- _Provided passage_

— start —

What is the best English translation for the phrase "menos mal". I have seen "thank goodness", "it could have been worse" and "thank heaven". Or are all three correct depending on context'

6207 views
updated DIC 6, 2011
posted by Eddy

10 Answers

2
votes

They could all be correct in certain situations, but for me, the most general-purpose translation of this is "(it's a) good thing."

40 minutos para salir y menos mal porque me tienen hoy.... ¡¡la cabeza loca!!
40 minutes until I leave and it's a good thing, because today they are driving me nuts!

¡Uy, estos tacos son horribles! Menos mal que son gratis.
Ah, these tacos are horrible! Good thing they're free.

updated DIC 7, 2011
posted by 00bacfba
1
vote

Gus said:

At least, but it does not work in all cases

El carro esta viejo menos mal que trabaja

the car is old, at least it works.

In Spain we would say something like:

Este coche está viejo/es viejo. Pero al menos anda.

This would be "at least" .

I don't see how you can use at least for menos mal.

updated DIC 7, 2011
posted by 00494d19
1
vote

Gus said:

El carro esta viejo menos mal que trabaja

Nitpicking O'clock here: you need either a colon or a full stop after "viejo"; otherwise, it is almost impossible to read.

— end —

- _Dataset_
— start —

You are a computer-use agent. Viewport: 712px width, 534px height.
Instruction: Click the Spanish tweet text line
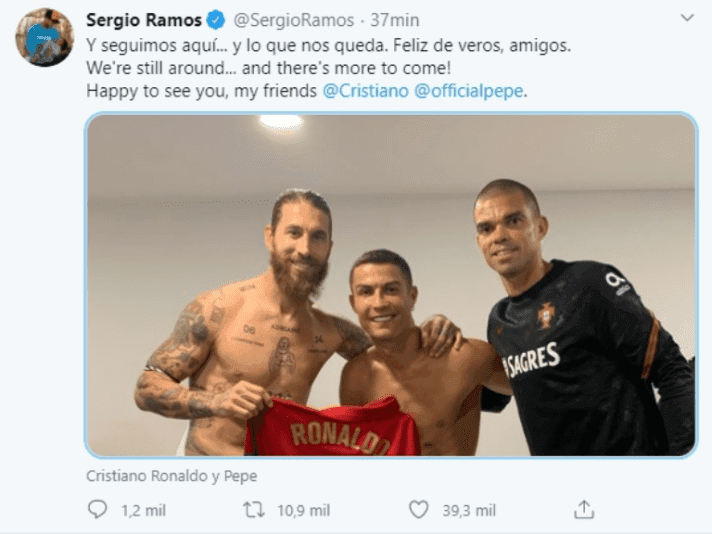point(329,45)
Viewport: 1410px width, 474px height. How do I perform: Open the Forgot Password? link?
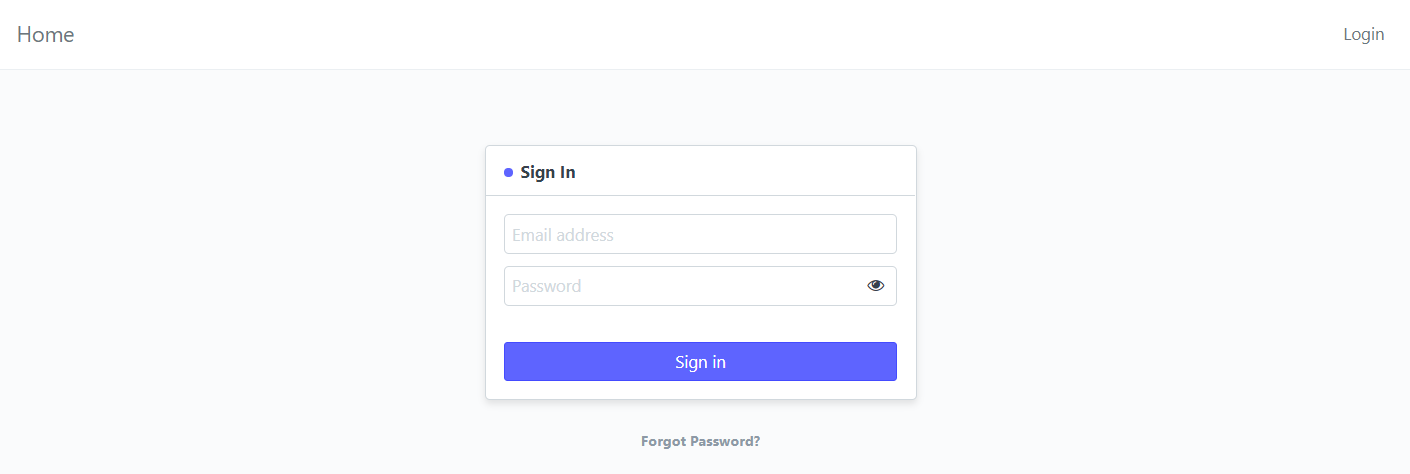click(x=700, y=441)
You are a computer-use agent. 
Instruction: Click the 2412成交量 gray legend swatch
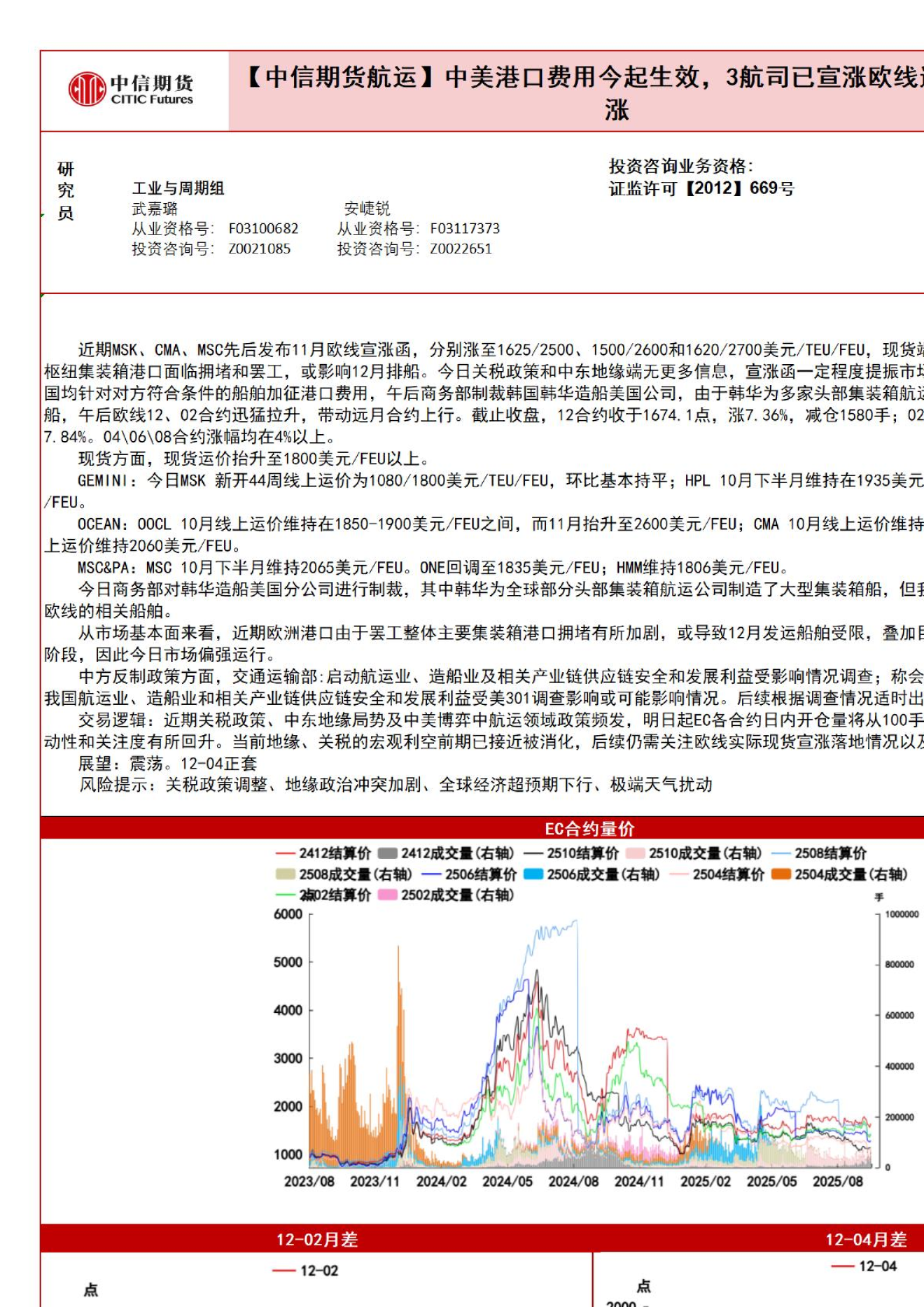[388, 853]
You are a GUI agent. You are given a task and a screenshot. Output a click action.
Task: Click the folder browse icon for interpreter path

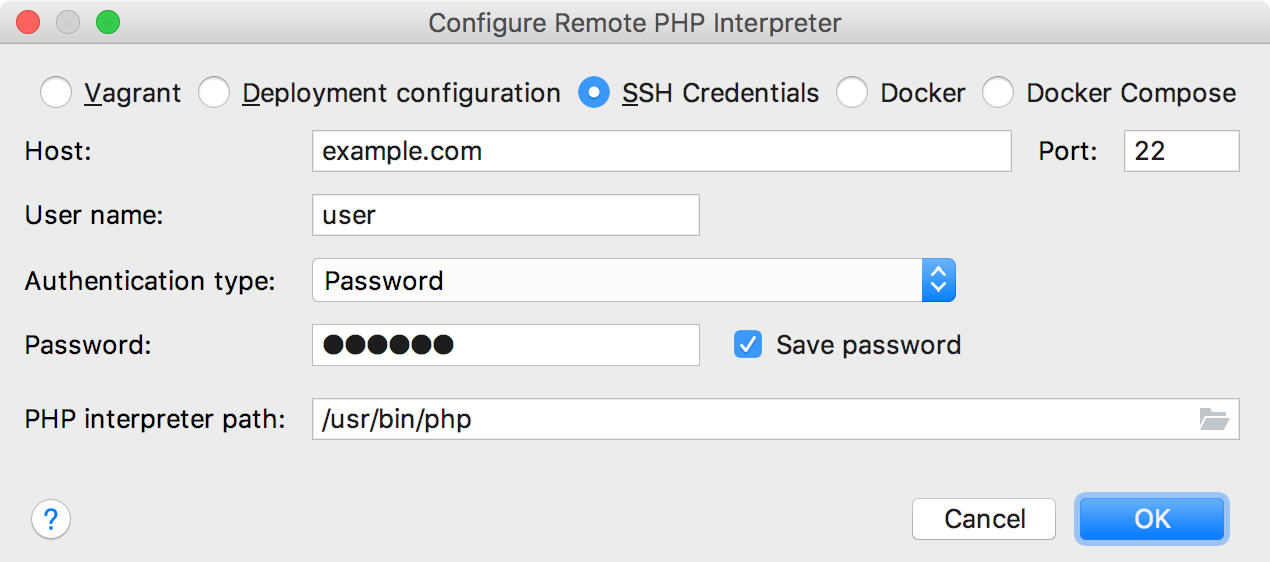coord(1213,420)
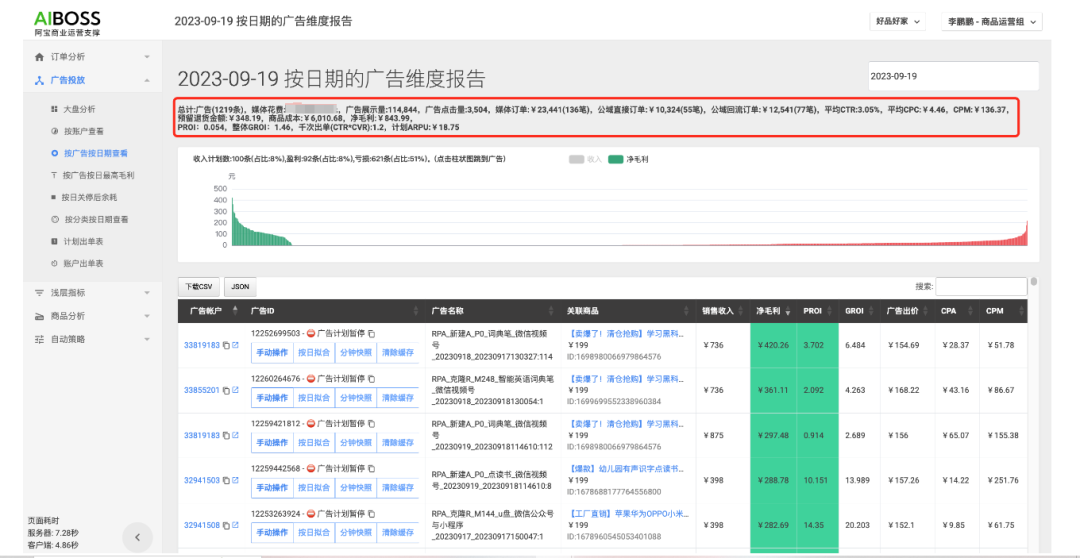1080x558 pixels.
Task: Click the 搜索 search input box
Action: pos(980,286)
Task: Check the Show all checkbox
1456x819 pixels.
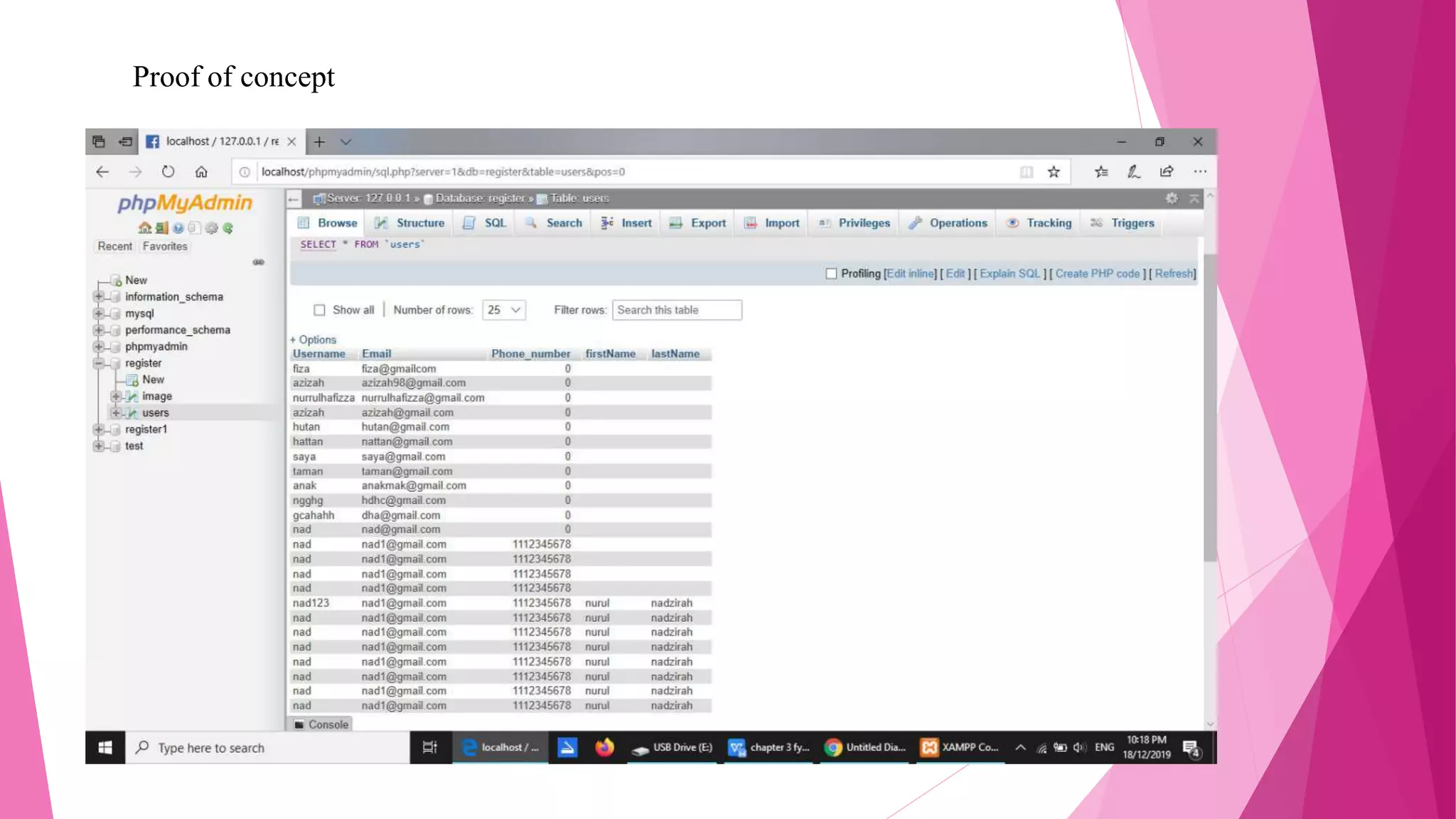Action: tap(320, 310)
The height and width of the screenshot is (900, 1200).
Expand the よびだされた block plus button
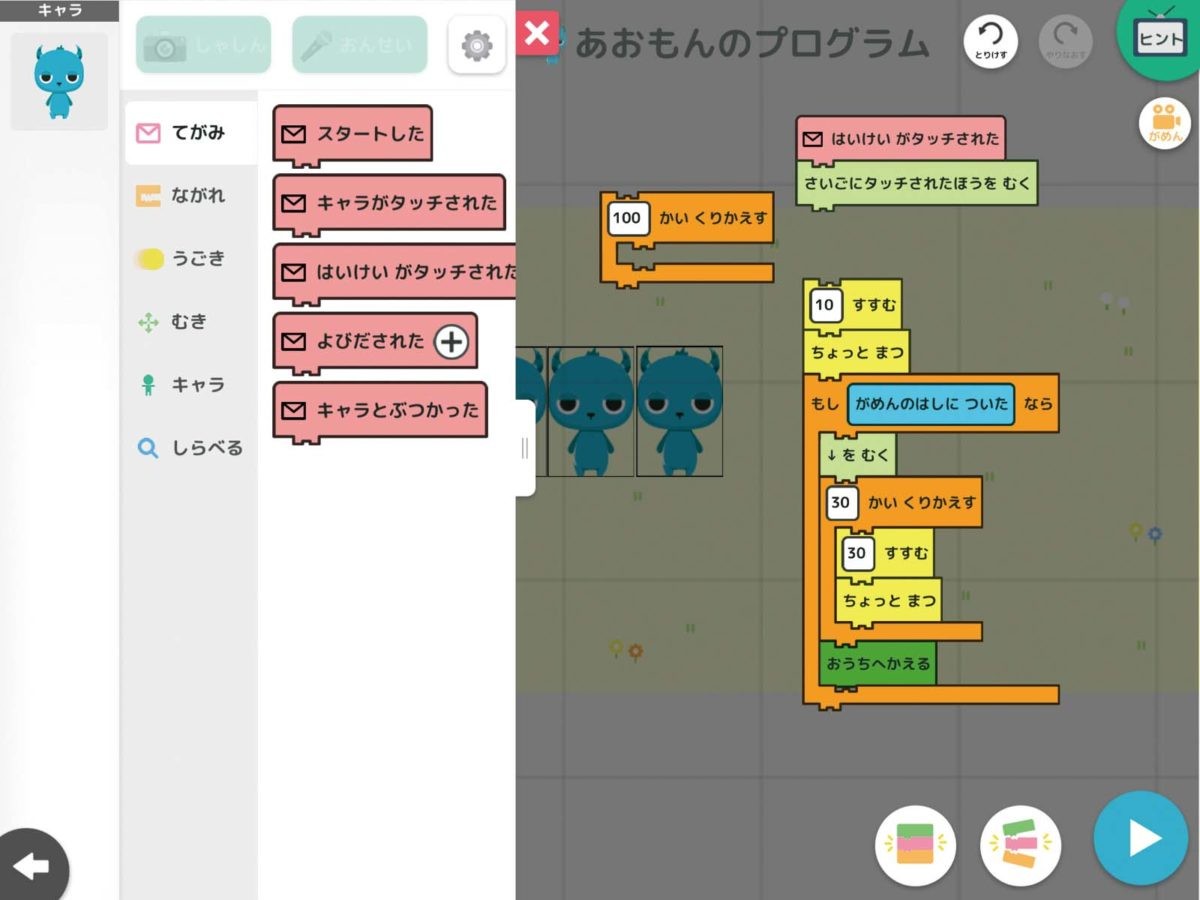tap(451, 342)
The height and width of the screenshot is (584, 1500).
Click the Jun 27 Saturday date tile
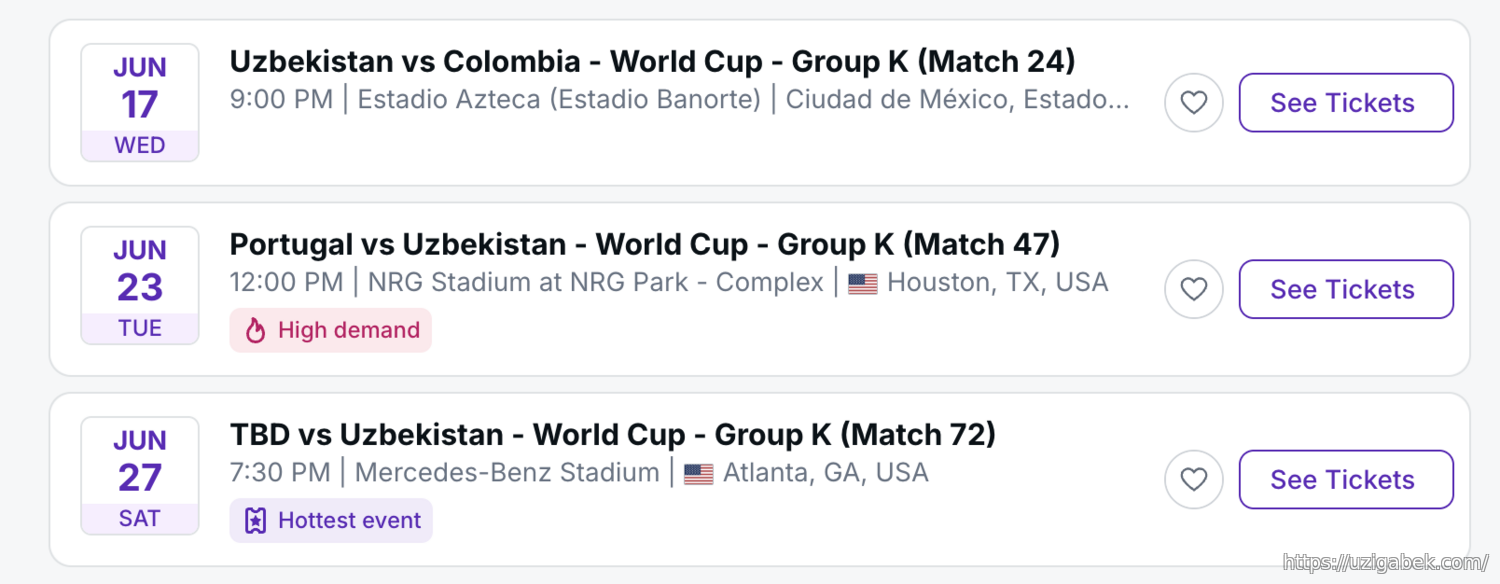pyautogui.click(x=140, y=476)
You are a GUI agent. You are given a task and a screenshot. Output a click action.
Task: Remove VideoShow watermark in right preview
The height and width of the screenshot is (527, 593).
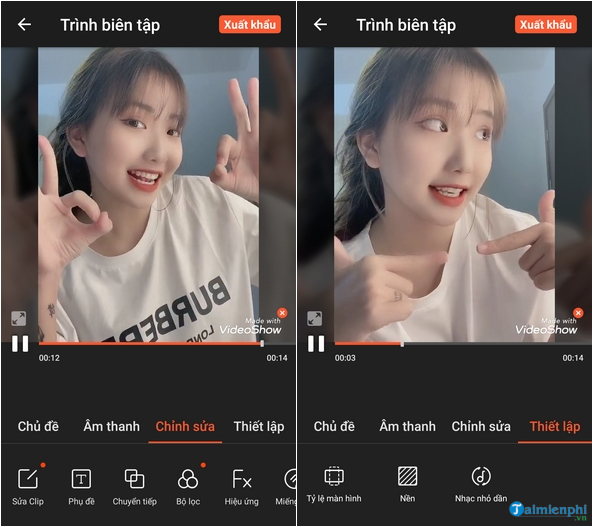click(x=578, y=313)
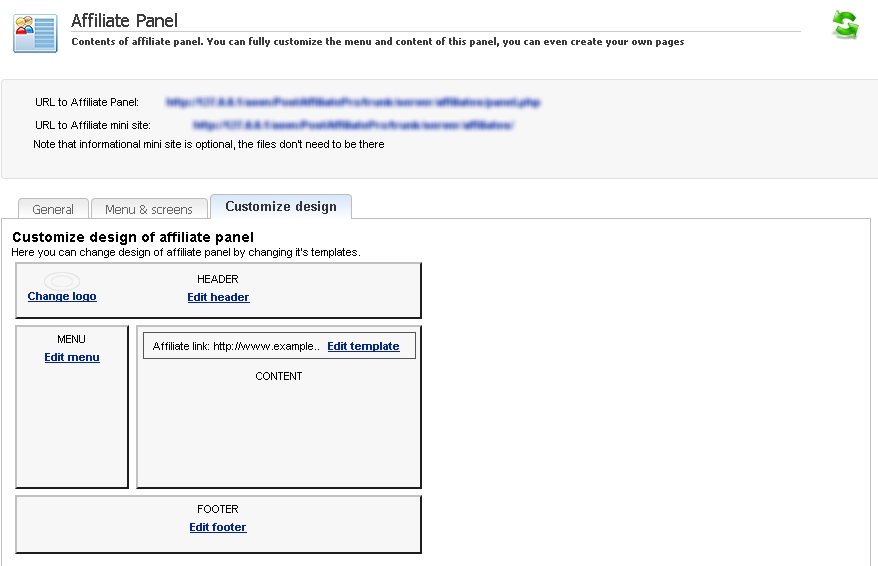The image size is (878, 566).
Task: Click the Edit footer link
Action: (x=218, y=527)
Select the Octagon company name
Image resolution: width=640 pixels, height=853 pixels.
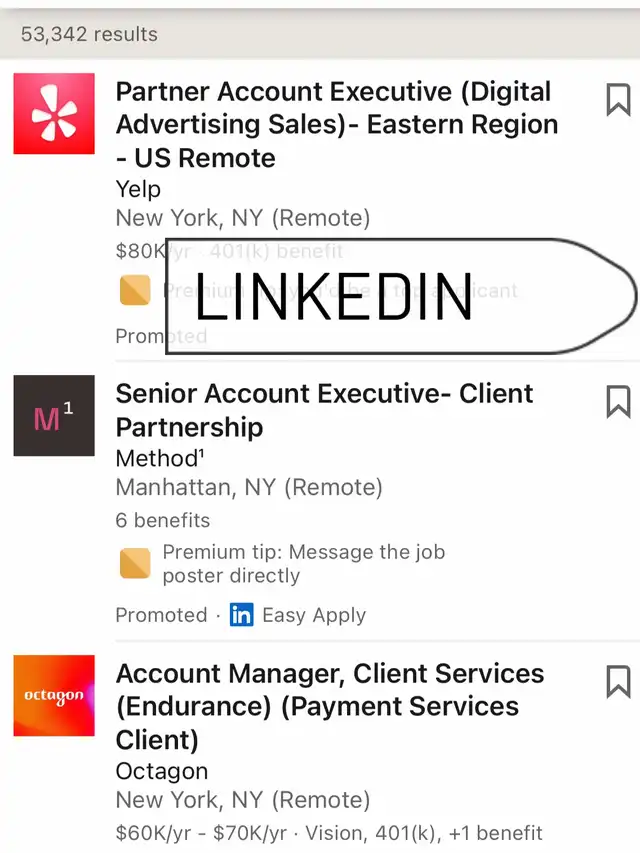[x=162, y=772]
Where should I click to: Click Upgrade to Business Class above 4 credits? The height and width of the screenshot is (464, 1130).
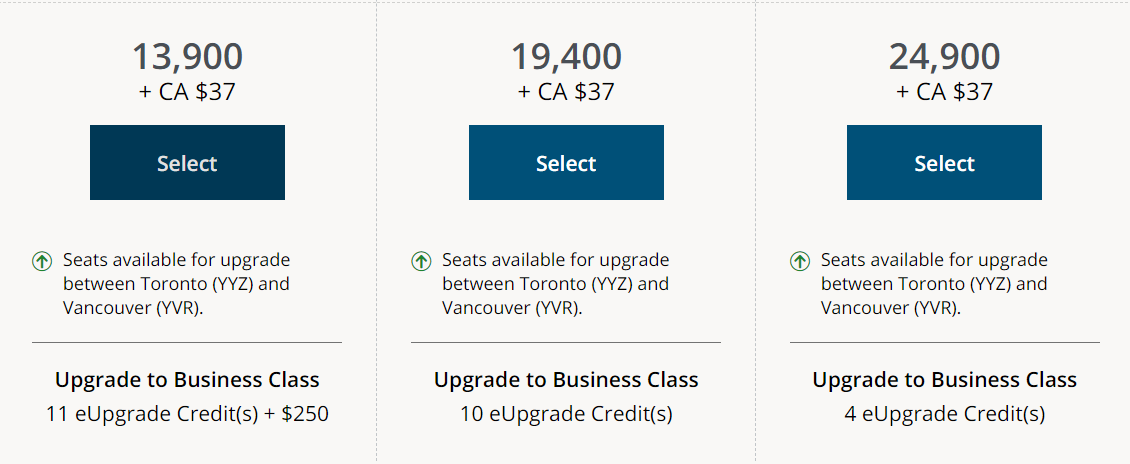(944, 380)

— end —

- _List of tasks_
1. Copy out the records exactly, from the line containing "The height and width of the screenshot is (900, 1200)." through the end of the records, omitting the pictures.
2. Extend the thread on translating "menos mal" past its last sentence.

- _Per-task outputs_
1.
The height and width of the screenshot is (900, 1200).
Expand the よびだされた block plus button
tap(451, 342)
The height and width of the screenshot is (584, 1500).
Click the Jun 27 Saturday date tile
pyautogui.click(x=140, y=476)
You are a GUI agent. You are given a task and a screenshot. Output a click action.
Task: Remove VideoShow watermark in right preview
The height and width of the screenshot is (527, 593).
click(x=578, y=313)
The image size is (878, 566).
Task: Click the Edit footer link
Action: (x=218, y=527)
Select the Octagon company name
Image resolution: width=640 pixels, height=853 pixels.
[x=162, y=772]
Where should I click to: Click Upgrade to Business Class above 4 credits? The height and width of the screenshot is (464, 1130).
(944, 380)

2.
updated DIC 7, 2011
posted by lazarus1907
1
vote

Does any one thinks that "menos mal" changes meaning depending on how it is use'

updated DIC 6, 2011
posted by 00769608
1
vote

You could always try with "fortunately" "luckily" for "menos mal" too, but I think that James' option is likely to be the most versatile one (when it comes to translations, I think twice before arguing with him).

But in any case, it is best to understand exactly how words work in a language rather than memorizing translations. This interjection is used to express relief because there is something positive that can prevent some potential or expected problem.

updated DIC 6, 2011
posted by lazarus1907
0
votes

lazarus1907 said:

Gus said:

El carro esta viejo menos mal que trabaja

Nitpicking O'clock here: you need either a colon or a full stop after "viejo"; otherwise, it is almost impossible to read.

Taking up your lead here Lazarus, you have typed neither.

updated NOV 17, 2008
posted by Eddy
0
votes

menos mal is very interesting phrase ( to me,anyway)
I'll think about it during the day. I might come out with something.
Like my mother used to say, "qué será, será".

Heidita said:

Gus said:

At least, but it does not work in all casesEl carro esta viejo menos mal que trabajathe car is old, at least it works.

In Spain we would say something like:Este coche está viejo/es viejo. Pero al menos anda.This would be "at least" .I don't see how you can use at least for menos mal.

>

updated NOV 14, 2008
posted by 00769608
0
votes

Thank you

lazarus1907 said:

Gus said:

El carro esta viejo menos mal que trabaja

Nitpicking O'clock here: you need either a colon or a full stop after "viejo"; otherwise, it is almost impossible to read.

>

updated NOV 13, 2008
posted by 00769608
0
votes

Gus said:

At least, but it does not work in all cases

El carro esta viejo menos mal que trabaja

the car is old, at least it works.

That's a good one, Gus. Thanks for mentioning it. And in your example, my "good thing" wouldn't really fit as well.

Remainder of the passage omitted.